El Frente Amplio logra sacarle jugo hasta a una roca. Cuando encuentran un tema lo exprimen más que a un limón; arman una ensalada con tantos aderezos que sus fieles comensales la devoran sin cuestionar, condenando de por vida a cualquiera ajeno a sus filas.
Hecho consumado: el menú de los “gourmet” frenteamplistas deja a su base satisfecha, para los cuales la receta es sagrada. Entonces crucifican y sepultan a los protagonistas de turno.
Ya lo dijo un referente suyo, Mujica: “No importa si es mentira; si se repite lo suficiente, se vuelve verdad”. Y el FA lo usa a rajatabla. Así pasó con los temas y todo aquel cercano o aproximado a Astesiano, Marset, etc., y ahora con Cardama (tema mal encarado o mal defendido por la Coalición).
Tienen el agujero de ANCAP, 800 millones de dólares, un Vicepresidente procesado y un Ministro de Economía también procesado. Un déficit del 5% para tirarles a la cara, pero prefieren el silencio. No es “altura política”, es miopía crónica. Sigan regalando la cancha que, mientras ustedes cuidan las formas, ellos ya les están cocinando la derrota. ¡Despierten, que el menú del día son ustedes!
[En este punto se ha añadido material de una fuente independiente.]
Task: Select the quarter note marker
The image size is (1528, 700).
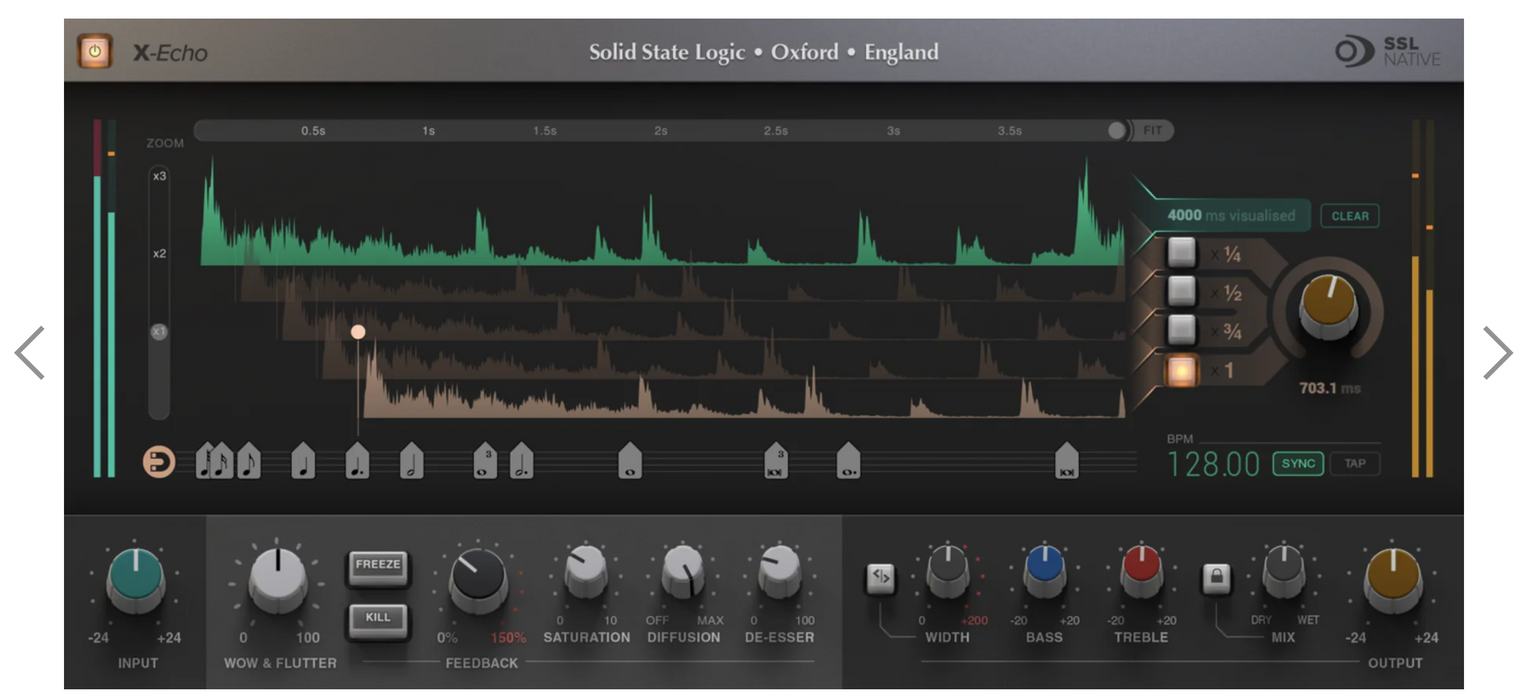Action: [304, 463]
Tienen la audacia de dar cátedra de moral quienes dejaron el país en manos de la delincuencia y con una educación en caída libre. No son gigantes, es que nosotros jugamos de rodillas. Si la Coalición no saca a relucir la gestión de la pandemia, la Regla Fiscal y los desastres que ellos mismos provocaron, el silencio no será prudencia, será complicidad. La cancha es grande, la verdad es irrefutable y el tiempo se acaba; o se reacciona ahora, o el relato terminará de sepultar el futuro del país.
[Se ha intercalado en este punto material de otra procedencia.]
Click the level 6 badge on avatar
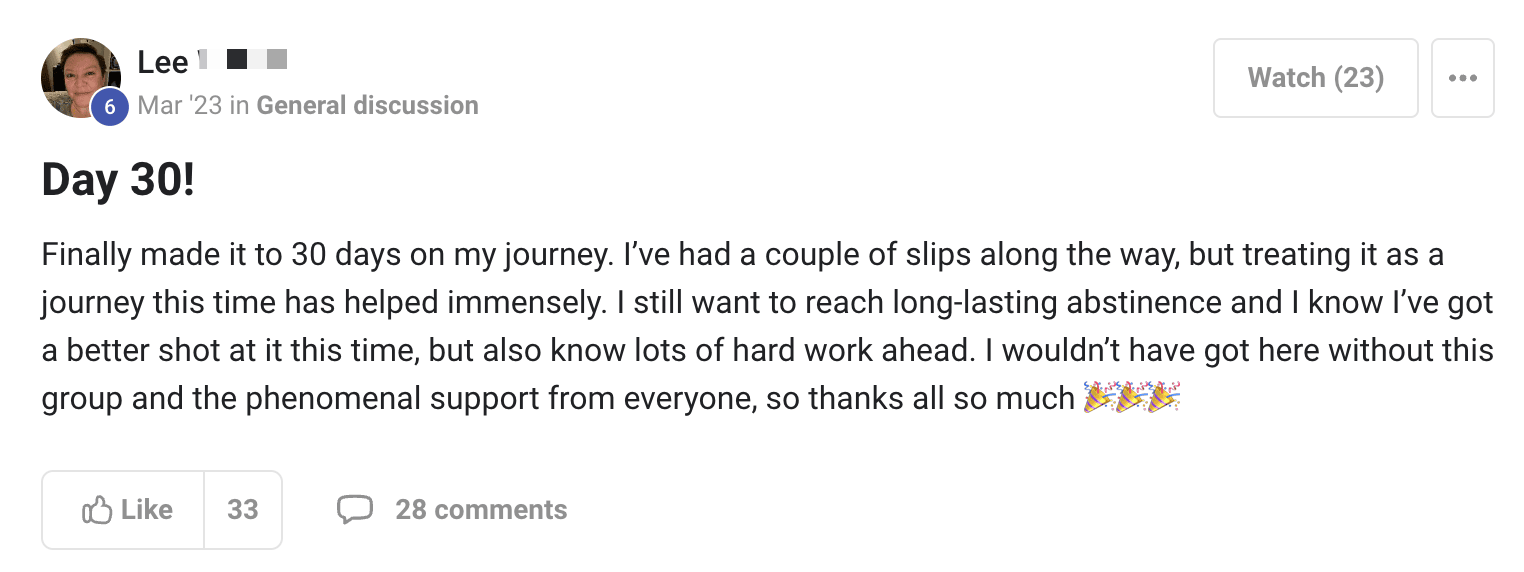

Es una cuestión de trabajo e inteligencia comunicativa. En su juego, si pasas a ser un ingrediente de su ensalada, tu reputación está sentenciada.
Es triste ver a tanta prensa jugar a ese juego, y más triste es ver a tantos políticos de la oposición, con años de experiencia, que no saben responder a los del FA, que no aprendieron y reiteran una y otra vez el mismo escandalete (crítica liviana).
¡Tantos argumentos irrefutables para pegarles en la frente!
Solo se escucha el silencio o los sonsonetes que cansan a la gente. Da Silva y Bianchi, aunque digan verdades, guarden silencio un tiempo. Varíen los interlocutores. Hay que jugar en la cancha grande. El país los necesita o todos perdemos. Falta un poco más de 3 años para elegir otro presidente. Ellos ya están destruyendo a nuestro candidato y a toda la Coalición con sus relatos, y los nuestros siguen con la misma crítica y sistema que los llevó a la derrota.